Brief.
From the line containing "Open the Дополнительно more options icon" down to the line containing "Image resolution: width=700" in the records below, reproduce every line exactly, ends included, and omit all others.

Data records.
Content starts
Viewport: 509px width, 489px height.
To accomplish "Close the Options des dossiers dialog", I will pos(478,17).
Content ends
Content starts
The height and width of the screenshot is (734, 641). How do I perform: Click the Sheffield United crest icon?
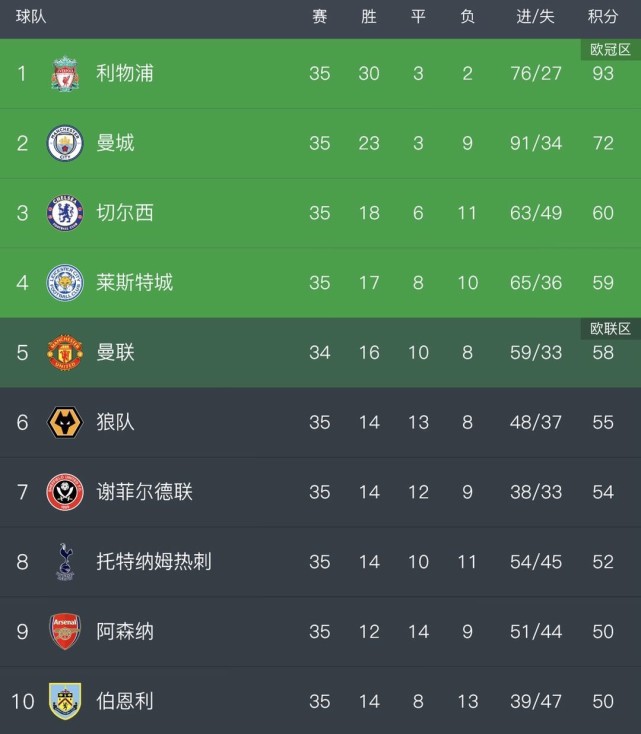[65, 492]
Content ends
Content starts
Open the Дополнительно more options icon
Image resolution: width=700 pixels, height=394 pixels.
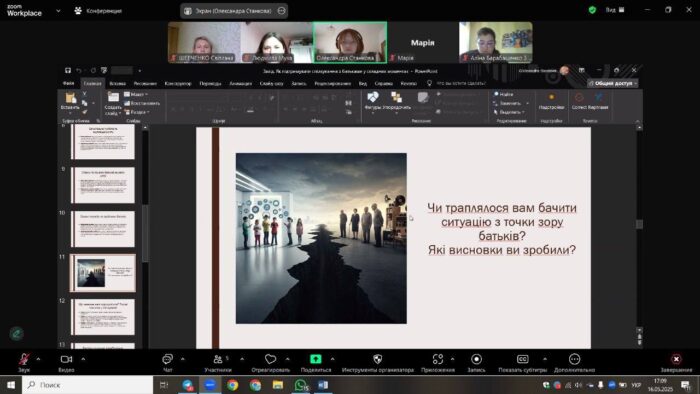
Content ends
Response below.
Open the Дополнительно more options icon
Image resolution: width=700 pixels, height=394 pixels.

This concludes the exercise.